Evolutionary Mismatch in Generation X Women: An Integrated Model of Midlife Hormonal, Metabolic and Cognitive Dysfunction

Chronic stress, circadian disruption, sedentary behavior, industrialized diets and disturbances in the gut microbiome have created an evolutionary mismatch between ancestral physiology and the modern environment. Generation X (Gen X) women (born between 1965–1980) are the first cohort to enter midlife having lived their entire adult lives within these conditions while also carrying distinct cohort-specific factors shaped by major economic and cultural transitions.
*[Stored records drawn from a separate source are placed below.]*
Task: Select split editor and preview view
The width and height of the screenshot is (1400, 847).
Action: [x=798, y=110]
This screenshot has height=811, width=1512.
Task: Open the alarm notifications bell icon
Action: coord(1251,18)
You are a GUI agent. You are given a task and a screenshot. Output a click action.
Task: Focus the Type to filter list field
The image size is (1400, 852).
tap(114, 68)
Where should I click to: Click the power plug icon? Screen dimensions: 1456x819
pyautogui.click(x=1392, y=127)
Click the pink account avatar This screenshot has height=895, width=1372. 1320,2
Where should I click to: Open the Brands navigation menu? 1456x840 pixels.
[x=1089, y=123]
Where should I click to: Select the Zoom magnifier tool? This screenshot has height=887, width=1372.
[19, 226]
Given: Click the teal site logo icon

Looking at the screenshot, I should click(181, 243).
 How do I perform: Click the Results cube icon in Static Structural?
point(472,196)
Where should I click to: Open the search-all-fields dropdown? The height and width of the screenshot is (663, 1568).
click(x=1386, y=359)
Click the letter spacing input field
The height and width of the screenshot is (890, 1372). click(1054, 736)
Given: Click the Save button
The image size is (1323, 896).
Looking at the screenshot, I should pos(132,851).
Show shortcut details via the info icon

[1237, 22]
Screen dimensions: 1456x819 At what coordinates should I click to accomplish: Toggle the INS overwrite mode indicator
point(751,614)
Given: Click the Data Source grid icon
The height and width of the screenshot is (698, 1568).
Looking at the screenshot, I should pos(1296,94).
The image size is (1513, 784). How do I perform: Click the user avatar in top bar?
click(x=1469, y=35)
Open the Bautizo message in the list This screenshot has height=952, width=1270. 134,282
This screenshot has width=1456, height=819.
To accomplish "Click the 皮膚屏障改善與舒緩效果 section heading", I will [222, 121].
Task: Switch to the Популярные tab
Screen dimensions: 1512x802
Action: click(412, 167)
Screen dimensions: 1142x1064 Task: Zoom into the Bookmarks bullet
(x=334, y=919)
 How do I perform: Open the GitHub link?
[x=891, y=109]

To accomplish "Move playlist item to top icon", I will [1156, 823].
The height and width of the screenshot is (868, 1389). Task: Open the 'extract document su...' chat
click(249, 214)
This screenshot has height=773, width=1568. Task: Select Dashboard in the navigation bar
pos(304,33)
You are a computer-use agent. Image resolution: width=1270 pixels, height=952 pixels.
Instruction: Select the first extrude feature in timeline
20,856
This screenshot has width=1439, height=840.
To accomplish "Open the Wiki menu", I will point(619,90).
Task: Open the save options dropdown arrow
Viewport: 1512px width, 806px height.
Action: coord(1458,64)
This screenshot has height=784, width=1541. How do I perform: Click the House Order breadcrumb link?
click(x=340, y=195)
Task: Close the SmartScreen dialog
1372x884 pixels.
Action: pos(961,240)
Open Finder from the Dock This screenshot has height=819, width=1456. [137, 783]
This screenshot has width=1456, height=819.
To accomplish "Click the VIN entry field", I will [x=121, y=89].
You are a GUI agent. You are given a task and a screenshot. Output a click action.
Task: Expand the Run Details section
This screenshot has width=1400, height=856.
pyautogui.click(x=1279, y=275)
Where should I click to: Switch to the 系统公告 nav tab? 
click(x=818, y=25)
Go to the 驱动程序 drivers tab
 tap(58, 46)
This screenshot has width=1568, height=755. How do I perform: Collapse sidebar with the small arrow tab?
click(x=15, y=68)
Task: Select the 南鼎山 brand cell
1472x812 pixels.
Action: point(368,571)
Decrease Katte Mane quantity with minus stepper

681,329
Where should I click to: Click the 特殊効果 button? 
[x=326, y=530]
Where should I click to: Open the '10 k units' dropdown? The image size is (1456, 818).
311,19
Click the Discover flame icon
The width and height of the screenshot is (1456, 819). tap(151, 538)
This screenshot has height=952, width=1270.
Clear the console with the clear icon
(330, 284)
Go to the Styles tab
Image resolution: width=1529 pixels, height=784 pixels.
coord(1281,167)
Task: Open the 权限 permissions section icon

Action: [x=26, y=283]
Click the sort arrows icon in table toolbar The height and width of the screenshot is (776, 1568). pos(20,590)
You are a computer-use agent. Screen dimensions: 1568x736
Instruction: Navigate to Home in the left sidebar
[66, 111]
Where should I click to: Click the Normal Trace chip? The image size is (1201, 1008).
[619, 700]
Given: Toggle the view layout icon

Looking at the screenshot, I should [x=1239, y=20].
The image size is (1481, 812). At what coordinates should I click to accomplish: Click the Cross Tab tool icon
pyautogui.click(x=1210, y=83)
The interaction of evolutionary mismatch and Gen X pressures destabilizes hormonal regulation, increases allostatic load and impairs mitochondrial function, contributing to fatigue, metabolic inflexibility and cognitive dysfunction during perimenopause and menopause, with implications for postmenopausal health and long-term disease risk. Women with polycystic ovary syndrome have reduced insulin sensitivity and a heightened proinflammatory response that makes them more susceptible to Gen X evolutionary mismatch pressures. This paper synthesizes evidence from evolutionary biology, endocrinology, neuroscience and lifestyle medicine to present an integrated model explaining the mechanisms driving midlife symptomatology in Gen X women. The model places midlife dysfunction within an evolutionary mismatch context, where modern environmental exposures and cohort-specific demands interact with hormonal, immune and metabolic changes to drive convergent pathophysiological mechanisms. A tiered recovery framework is proposed, targeting allostatic load reduction, circadian realignment, restoration of metabolic flexibility, and integration of mitochondrial, musculoskeletal and gut–brain–endocrine signaling systems.